Unbidden, the childhood prayer spilled out before Ben knew it. “Bless us, O Lord, and these thy gifts, which we are about to receive from thy bounty. Amen.”
Hugo positioned himself at the head of the serving line. With Bernard's help, he began to pass out roasted meat.
Rose came over, wiping an eye. “That was beautiful, Ben. I knew you had it in you.”
“It was nothing.” Inside, black fear seized Ben once more. That pretty speech was just going to make it worse, when people found out what was really going on. Starting with the bodies in his house.
“You need to get yourself a plate, Ben,” Rose said. “Well, a banana leaf, I mean. You look shaky, like you've seen a ghost.”
“It's nothing. Go on, Rose. I'm fine.” Ben spied the small yellow house once more, and noticed the boards crudely nailed across the broken front window. Three years earlier, Hugo had hurled an ottoman through that window. In his arms he had gathered a half-conscious Claire, after Sawyer had rescued her from the rubble of her demolished house. The hole was there because, Ben remembered with sick embarrassment, neither he nor John Locke had planned to let Sawyer and Claire back into the house at all.
Other than the boarded-up window, Ben's house looked like every other one. The compulsion to dash over seized him again. If he didn't do something about this, he was going to lose it, and then the martyrdom he'd always expected, always had been convinced that he deserved would be upon him.
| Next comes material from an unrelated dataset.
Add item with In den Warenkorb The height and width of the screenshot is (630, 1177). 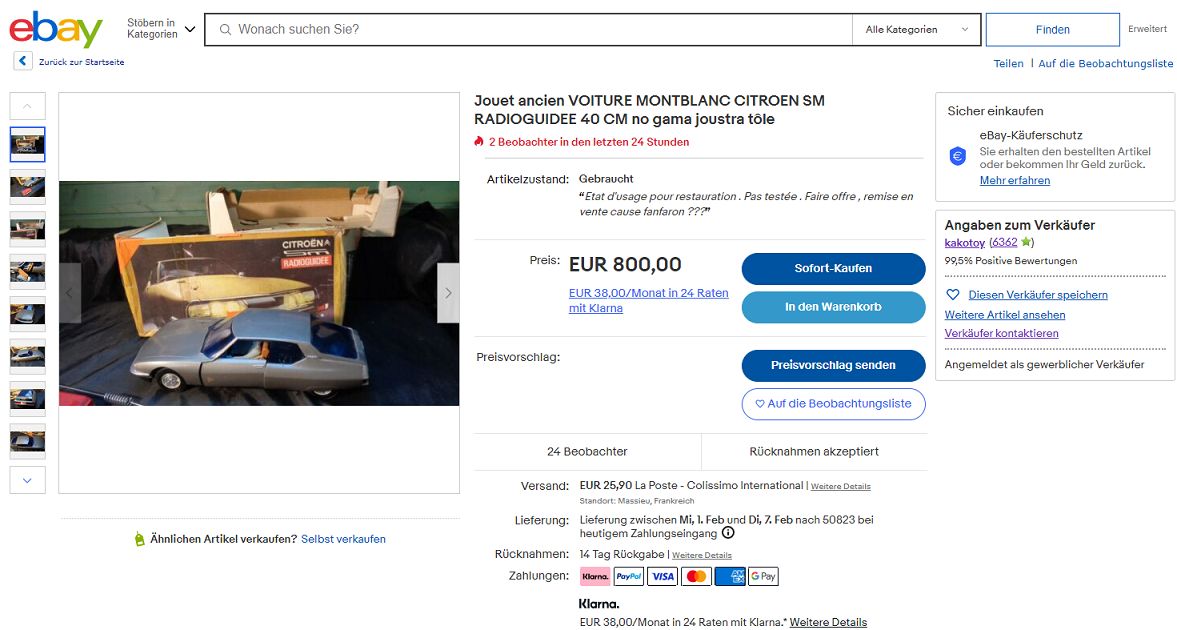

To Ben, it seemed as if Desmond could read right into his internal struggle. If anyone had a stake in this matter besides himself, it was Desmond. So Ben gave Desmond a small come-along nod, and Desmond followed him without speaking, kicking up the sticks and leaves which covered the long, uncut grass.
The two men stood in the chaotic mess of Ben's once-impeccable living-room. No longer were the books filed on the shelf by author and genre. Several pictures had been knocked off the walls, their glass lying in shards on the floor. Ben picked up one of Alex as a smiling, pretty toddler with a halo of curly dark hair.
“Your daughter?”
“When she was three.”
“Where's she now?”
“Dead at sixteen, courtesy of your father-in-law.”
Desmond ran a hand over his face, growing pale. “So she's the reason you tried to kill my wife, at the marina. When I kicked your bleeding arse.”
Ben hoped Desmond wasn't in the mood for a repeat performance. “I'm sorry. Genuinely sorry. If I can make it up to you in any way—”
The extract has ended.